_SET EXERCISE_
Render the material from the line with "Viewport: 462px width, 1000px height." up to and including the line with "pyautogui.click(x=419, y=189)" as a two-column CSV with the header input,output, one row for each text paired with its answer. Put each text in input and its answer in output, quoting every field and turning line breaks into spaces.

_INPUT RECORDS_
-- begin --
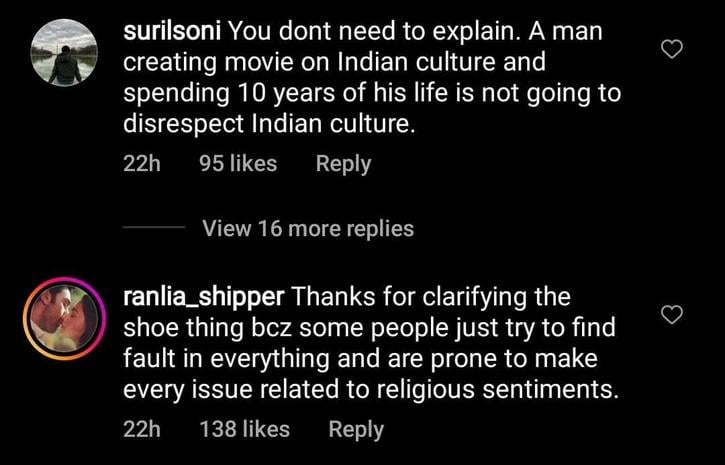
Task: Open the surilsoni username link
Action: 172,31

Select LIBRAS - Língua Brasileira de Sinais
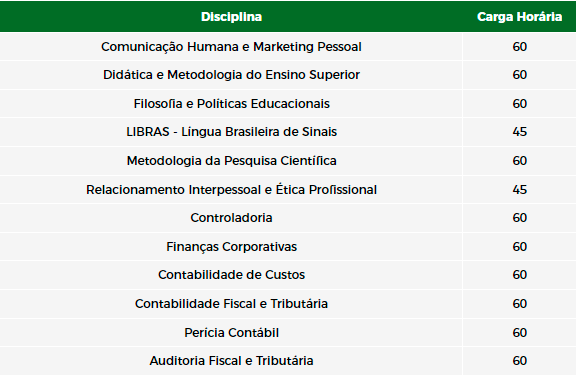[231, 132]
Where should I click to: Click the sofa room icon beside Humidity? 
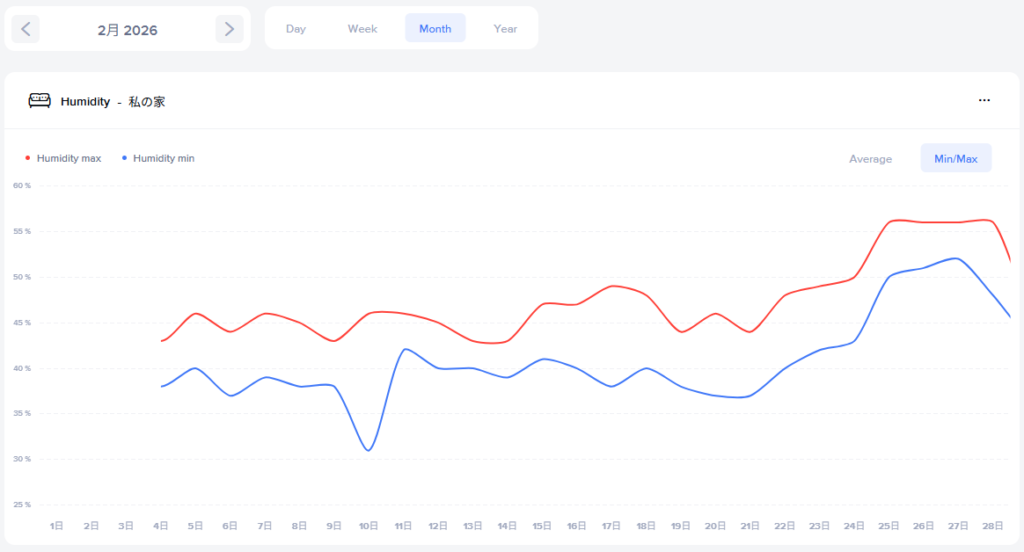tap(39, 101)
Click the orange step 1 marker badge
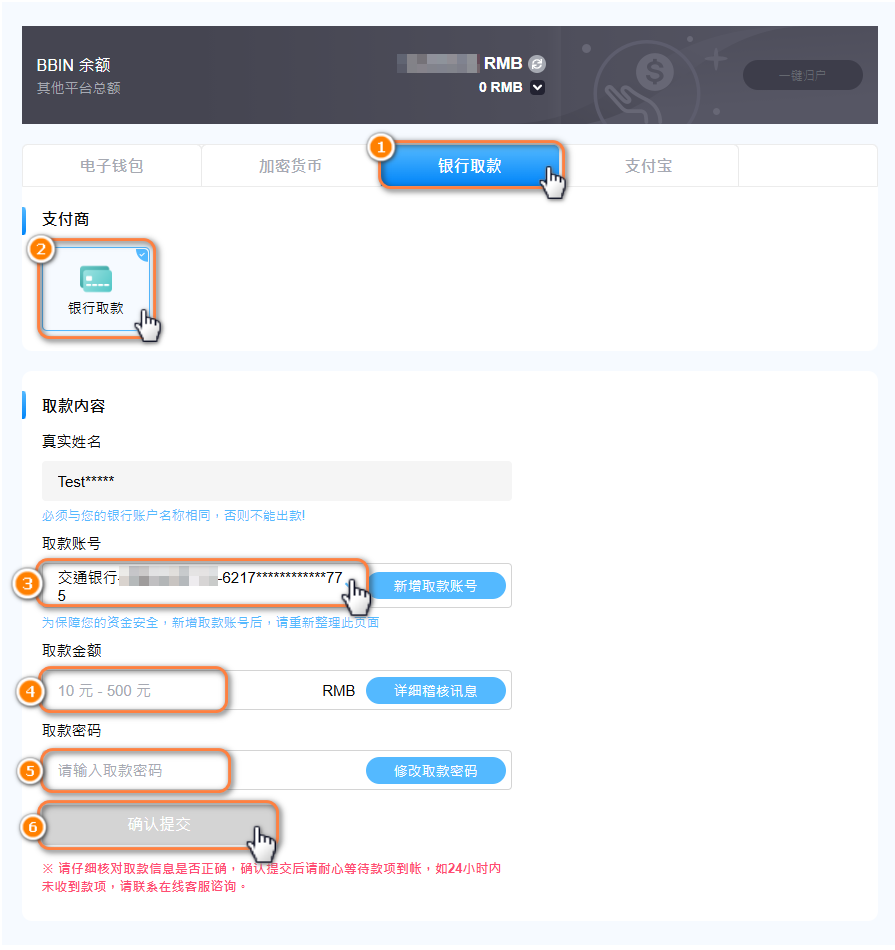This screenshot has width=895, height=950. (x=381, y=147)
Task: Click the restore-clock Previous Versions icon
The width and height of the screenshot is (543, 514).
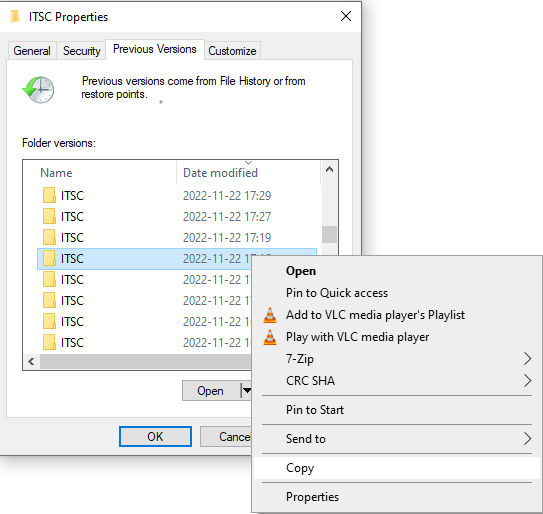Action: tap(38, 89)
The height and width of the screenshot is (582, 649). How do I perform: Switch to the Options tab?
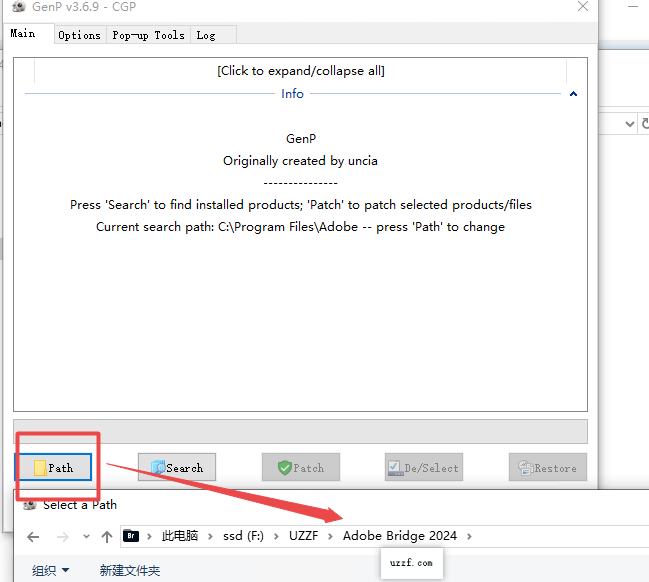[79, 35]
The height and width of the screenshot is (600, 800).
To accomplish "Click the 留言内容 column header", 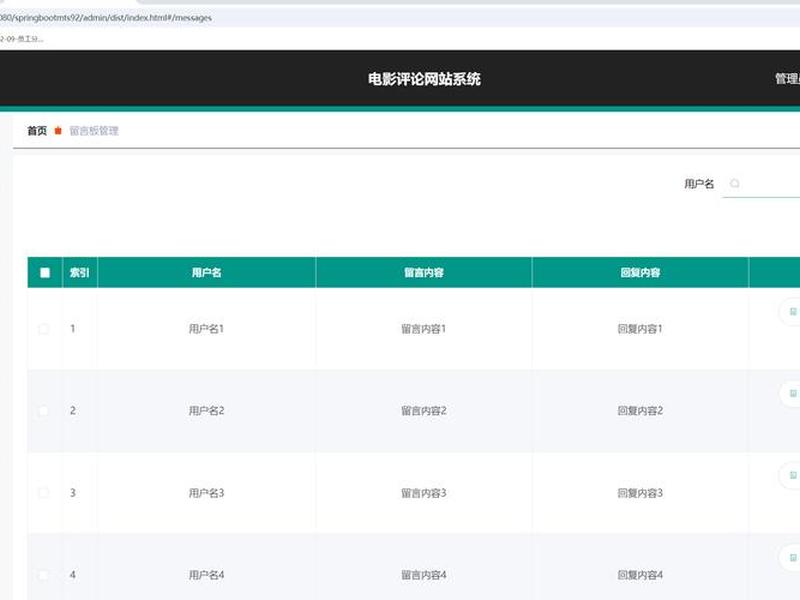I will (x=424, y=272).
-- end --
-- begin --
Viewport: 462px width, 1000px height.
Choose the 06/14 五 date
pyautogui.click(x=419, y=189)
-- end --
-- begin --
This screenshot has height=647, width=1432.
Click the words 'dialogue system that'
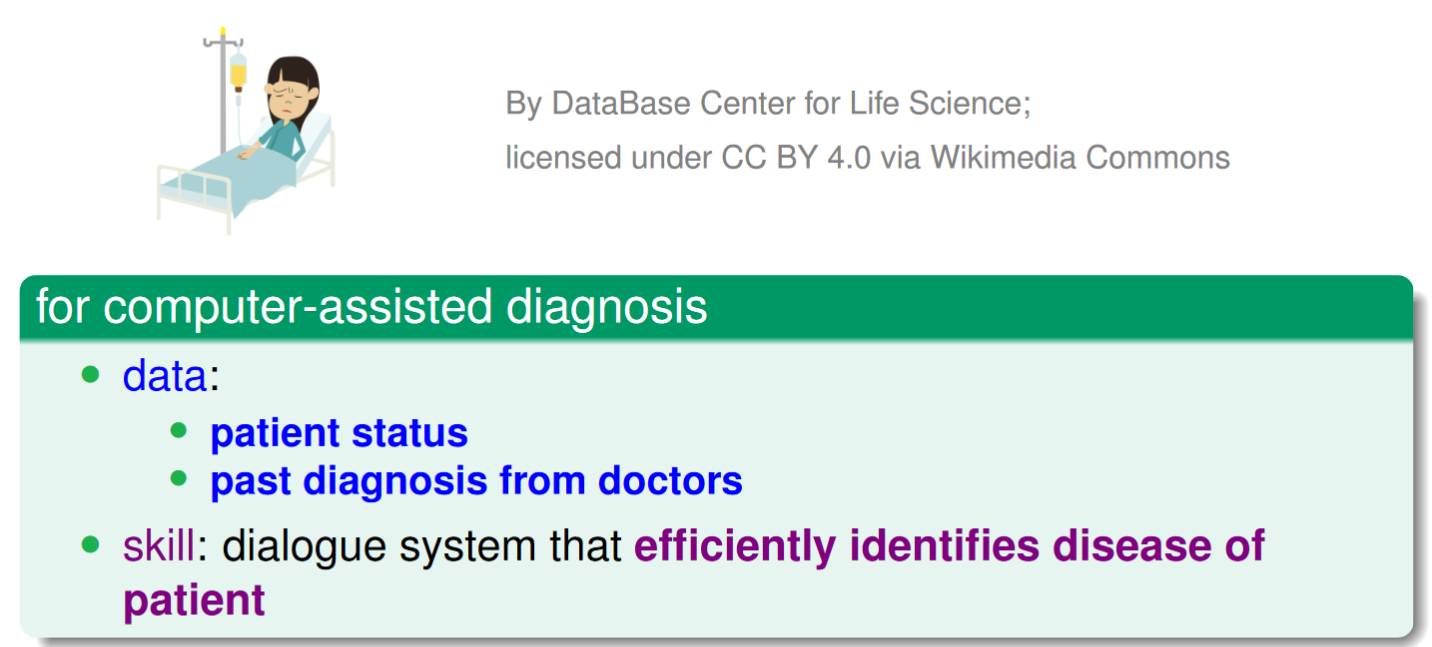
-- end --
_EXERCISE RESULT_
input,output
"Viewport: 462px width, 1000px height. Choose the 06/14 五 date","pyautogui.click(x=419, y=189)"